Paul Edwards, 74, knew he had a hernia, but he put off seeking treatment for two months until one day last spring when he experienced excruciating abdominal pain. His primary care doctor sent him to the Johns Hopkins Hospital Emergency Department. There, a CT scan was performed to detect possible complications from the hernia, such as a bowel infarction. Instead, the scan revealed a silent 5.3 cm aneurysm on his right common iliac artery.
“I was surprised with the news,” says Edwards. “I didn’t know how serious it was until they explained the risk of rupture from the aneurysm.”
Edwards was admitted and met with general surgeon Matt Weiss and vascular surgeon Ying-Wei Lum. They developed a strategy for repairing both the hernia, which was on his left side, and the aneurysm on the right.
“His case was a bit unusual,” says Lum. “While he clearly had an aneurysm on his right common iliac artery, his abdominal aorta and his left common iliac artery were also enlarged.”
Lum was concerned that if he had repaired just the aneurysm on Edwards’ right common iliac artery with a single stent graft, there could be a potential for leakage near the aortic side because it was also enlarged there.
“Given that challenge, and the presence of other abnormalities on his aorta and contralateral iliac artery, I decided to recommend a full endovascular repair of the abdominal aorta and both iliac arteries, all at the same time for the most durable repair,” says Lum.
Lum and Weiss decided that Edwards should have his hernia repaired first. Two days after that operation, Lum began part one of a two-stage repair of Edwards’ vasculature. Through a small puncture hole in Edwards’ left groin, Lum embolized the right internal iliac artery using endovascular coils in order to prevent any backflow of the right internal iliac artery into the right common iliac artery aneurysm. Three days later, he performed an endovascular repair of Edwards’ abdominal aorta and both iliac arteries.
“I never had any discomfort from the aneurysm,” says Edwards, a former corporate communications executive who also was a reporter at The Washington Post earlier in his career. “It was the shooting pains from the hernia that made me seek treatment. I’m fortunate that the aneurysm was discovered.”

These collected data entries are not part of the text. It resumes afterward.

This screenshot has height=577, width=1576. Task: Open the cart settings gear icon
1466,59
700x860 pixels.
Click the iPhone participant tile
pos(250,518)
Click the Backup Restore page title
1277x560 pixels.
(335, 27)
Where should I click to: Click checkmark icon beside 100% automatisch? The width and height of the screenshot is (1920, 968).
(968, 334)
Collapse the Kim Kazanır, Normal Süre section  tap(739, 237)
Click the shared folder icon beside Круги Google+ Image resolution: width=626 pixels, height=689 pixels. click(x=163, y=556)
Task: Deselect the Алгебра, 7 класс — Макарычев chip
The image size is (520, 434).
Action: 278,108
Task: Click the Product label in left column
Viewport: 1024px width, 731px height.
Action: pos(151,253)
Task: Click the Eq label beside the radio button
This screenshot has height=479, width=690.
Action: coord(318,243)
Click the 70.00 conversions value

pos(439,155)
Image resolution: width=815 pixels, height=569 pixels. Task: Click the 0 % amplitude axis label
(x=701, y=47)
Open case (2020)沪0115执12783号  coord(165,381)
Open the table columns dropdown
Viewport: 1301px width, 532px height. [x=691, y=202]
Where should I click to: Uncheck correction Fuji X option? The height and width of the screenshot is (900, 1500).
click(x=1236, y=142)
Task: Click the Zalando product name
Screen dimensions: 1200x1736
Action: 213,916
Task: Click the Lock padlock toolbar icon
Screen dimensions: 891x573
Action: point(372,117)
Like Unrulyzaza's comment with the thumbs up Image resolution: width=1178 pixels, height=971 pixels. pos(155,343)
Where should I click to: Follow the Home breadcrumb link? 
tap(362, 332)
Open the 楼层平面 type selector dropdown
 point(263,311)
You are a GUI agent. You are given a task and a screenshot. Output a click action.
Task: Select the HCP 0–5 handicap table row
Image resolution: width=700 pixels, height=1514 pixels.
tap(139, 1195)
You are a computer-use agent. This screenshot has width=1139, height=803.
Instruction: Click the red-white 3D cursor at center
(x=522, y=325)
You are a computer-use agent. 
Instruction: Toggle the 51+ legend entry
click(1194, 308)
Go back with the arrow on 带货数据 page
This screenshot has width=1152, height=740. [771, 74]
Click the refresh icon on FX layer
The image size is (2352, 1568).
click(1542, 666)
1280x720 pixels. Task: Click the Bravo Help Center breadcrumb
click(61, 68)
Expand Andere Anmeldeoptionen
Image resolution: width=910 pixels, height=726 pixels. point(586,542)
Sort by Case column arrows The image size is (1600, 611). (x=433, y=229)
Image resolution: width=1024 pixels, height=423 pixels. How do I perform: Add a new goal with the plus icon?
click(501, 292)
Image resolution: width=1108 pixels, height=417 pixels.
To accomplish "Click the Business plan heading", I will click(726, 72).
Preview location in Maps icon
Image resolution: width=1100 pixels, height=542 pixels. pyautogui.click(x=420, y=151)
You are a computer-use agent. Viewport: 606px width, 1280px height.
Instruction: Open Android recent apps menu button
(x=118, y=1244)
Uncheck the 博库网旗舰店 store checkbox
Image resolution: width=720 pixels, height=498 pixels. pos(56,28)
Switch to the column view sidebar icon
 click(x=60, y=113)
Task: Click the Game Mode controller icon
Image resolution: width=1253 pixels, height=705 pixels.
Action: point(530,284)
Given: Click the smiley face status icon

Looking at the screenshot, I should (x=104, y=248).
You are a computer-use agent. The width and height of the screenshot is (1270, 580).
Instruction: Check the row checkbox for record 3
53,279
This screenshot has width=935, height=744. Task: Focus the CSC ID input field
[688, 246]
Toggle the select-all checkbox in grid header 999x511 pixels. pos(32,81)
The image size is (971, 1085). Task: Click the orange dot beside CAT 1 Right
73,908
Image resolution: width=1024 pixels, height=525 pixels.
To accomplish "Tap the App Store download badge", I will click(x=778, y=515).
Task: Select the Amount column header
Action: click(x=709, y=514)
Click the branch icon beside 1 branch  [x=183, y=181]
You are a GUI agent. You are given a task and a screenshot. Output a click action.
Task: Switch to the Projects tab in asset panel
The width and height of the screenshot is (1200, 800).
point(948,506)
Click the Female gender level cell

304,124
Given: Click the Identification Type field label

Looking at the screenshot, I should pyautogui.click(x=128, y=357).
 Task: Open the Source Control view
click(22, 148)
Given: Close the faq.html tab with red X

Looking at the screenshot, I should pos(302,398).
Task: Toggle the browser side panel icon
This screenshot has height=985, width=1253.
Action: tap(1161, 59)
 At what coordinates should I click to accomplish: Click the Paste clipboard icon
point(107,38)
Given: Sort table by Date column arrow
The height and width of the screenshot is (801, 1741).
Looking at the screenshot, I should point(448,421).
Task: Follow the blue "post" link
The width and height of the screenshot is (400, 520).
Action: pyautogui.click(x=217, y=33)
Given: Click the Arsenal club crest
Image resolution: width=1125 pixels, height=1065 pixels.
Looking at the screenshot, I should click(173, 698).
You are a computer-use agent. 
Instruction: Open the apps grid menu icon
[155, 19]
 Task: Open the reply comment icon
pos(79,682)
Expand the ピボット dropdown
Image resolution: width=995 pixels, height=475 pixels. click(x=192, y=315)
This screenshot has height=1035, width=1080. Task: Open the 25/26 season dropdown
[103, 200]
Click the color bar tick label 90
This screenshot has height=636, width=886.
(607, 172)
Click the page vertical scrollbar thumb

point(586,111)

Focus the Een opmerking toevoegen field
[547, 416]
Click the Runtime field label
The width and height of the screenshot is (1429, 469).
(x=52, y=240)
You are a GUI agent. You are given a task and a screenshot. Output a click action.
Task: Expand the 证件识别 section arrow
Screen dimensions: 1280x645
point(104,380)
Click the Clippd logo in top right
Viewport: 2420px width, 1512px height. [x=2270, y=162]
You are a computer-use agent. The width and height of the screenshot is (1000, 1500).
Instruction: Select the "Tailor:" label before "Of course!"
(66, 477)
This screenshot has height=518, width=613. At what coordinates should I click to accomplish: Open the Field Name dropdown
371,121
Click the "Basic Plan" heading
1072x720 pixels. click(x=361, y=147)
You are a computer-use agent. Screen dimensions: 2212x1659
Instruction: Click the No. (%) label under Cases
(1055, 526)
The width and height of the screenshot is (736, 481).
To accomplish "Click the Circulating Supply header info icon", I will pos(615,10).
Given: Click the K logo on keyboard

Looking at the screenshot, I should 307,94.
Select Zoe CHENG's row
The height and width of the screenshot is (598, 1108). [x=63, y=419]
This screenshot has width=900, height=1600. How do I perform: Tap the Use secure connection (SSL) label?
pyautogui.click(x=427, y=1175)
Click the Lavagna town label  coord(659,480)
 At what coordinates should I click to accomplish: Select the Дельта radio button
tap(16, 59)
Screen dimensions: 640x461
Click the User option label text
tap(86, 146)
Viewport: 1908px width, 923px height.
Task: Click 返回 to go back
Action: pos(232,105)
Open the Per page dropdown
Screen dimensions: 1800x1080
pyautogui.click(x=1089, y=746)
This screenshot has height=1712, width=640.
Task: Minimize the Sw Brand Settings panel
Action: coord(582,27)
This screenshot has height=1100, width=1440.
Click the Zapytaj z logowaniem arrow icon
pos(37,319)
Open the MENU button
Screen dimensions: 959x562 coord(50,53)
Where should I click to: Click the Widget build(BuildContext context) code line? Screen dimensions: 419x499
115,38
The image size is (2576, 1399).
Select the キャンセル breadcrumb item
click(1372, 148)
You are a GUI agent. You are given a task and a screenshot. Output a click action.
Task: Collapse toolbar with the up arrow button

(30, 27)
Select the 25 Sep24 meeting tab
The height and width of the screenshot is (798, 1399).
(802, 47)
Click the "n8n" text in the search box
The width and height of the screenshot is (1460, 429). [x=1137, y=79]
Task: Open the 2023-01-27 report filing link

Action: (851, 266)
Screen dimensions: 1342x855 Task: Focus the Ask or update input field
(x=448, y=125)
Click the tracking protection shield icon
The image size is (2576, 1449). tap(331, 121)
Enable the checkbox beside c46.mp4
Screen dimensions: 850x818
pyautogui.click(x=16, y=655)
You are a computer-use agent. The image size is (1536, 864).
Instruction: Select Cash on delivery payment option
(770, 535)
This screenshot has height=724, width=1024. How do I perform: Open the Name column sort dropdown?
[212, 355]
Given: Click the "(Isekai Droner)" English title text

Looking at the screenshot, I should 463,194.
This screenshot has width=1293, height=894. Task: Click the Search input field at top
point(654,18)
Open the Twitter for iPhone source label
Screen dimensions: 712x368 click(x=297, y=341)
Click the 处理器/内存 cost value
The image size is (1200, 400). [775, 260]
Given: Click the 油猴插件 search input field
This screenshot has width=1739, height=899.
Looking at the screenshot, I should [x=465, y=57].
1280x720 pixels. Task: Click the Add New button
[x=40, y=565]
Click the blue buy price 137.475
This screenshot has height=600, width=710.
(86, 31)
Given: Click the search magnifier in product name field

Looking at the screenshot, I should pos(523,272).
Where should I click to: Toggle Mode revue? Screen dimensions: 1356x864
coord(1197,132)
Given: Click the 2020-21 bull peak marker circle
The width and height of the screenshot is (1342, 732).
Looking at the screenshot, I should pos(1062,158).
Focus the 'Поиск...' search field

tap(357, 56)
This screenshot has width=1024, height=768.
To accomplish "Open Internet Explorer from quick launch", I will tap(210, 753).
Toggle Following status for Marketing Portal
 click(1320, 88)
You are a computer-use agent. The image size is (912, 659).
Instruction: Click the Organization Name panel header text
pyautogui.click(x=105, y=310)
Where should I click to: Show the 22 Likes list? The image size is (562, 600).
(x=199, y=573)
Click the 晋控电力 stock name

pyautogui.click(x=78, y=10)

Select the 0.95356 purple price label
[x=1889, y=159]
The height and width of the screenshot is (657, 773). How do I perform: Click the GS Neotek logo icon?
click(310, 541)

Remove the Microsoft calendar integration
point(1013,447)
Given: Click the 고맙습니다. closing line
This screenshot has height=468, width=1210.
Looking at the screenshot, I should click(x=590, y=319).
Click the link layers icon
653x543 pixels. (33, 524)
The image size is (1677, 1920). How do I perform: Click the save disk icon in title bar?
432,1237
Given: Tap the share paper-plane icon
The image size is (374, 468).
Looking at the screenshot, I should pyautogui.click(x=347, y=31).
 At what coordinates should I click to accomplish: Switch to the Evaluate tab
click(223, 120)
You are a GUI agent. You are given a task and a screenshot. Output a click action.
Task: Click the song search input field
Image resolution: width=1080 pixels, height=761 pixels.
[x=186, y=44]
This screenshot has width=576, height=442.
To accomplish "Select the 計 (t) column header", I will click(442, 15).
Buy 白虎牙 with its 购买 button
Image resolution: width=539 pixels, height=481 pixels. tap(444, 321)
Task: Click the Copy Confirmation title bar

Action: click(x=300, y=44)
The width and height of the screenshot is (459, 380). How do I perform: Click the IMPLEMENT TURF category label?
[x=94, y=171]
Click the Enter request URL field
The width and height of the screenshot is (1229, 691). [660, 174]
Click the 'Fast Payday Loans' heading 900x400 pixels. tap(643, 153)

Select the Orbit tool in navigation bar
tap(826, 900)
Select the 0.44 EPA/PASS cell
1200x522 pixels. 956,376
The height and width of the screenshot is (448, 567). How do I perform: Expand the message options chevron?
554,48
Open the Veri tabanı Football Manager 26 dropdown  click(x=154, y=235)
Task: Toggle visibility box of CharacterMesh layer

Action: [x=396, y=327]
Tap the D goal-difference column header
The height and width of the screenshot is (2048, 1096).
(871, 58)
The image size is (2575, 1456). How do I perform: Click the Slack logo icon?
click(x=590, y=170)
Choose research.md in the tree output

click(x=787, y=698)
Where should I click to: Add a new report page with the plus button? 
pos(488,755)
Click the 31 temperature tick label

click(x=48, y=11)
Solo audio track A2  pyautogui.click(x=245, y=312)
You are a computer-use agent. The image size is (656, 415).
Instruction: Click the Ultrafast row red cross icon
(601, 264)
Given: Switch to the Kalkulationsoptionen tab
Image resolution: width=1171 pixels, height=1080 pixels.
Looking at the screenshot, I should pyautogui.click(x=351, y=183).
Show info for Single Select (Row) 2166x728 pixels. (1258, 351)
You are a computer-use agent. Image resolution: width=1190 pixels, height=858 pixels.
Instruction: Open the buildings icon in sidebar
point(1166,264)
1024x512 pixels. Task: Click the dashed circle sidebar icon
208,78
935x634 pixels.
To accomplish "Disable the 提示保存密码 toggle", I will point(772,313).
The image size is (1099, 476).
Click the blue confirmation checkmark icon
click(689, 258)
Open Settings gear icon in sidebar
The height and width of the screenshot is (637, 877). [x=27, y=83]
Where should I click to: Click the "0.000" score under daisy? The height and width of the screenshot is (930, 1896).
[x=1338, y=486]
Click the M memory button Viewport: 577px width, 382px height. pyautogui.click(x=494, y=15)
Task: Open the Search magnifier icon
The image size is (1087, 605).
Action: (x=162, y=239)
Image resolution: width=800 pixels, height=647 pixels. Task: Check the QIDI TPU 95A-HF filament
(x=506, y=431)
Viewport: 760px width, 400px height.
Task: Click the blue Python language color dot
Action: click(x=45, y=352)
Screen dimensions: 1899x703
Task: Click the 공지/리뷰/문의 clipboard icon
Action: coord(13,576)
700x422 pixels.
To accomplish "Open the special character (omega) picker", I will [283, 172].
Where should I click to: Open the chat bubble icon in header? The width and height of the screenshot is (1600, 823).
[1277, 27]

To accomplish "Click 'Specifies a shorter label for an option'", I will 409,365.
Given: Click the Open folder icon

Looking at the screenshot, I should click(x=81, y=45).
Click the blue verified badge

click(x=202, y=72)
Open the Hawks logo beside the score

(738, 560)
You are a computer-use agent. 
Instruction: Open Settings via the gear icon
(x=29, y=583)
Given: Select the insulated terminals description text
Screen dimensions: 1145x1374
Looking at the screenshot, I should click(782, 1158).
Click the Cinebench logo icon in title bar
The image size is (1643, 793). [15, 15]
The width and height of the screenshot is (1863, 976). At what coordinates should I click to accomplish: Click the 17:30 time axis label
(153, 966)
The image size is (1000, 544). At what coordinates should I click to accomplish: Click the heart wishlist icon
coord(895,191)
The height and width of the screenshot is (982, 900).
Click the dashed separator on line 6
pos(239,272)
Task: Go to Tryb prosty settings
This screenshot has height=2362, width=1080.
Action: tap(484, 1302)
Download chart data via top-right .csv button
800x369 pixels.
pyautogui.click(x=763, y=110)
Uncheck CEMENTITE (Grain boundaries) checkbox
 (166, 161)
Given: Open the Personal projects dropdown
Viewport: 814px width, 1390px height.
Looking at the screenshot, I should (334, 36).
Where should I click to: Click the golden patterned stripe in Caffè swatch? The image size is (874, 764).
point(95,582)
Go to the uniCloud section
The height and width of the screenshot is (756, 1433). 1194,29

Lum says not all patients or physicians are aware that abdominal aortic aneurysm ultrasound screening is covered by Medicare Part B for certain high-risk patients age 65 to 75. Those eligible for the one-time screening are those with a family history and men who are former smokers.
“It’s something to keep in mind,” Lum says, “because some people aren’t as fortunate as Mr. Edwards to have an aneurysm detected before it ruptures.”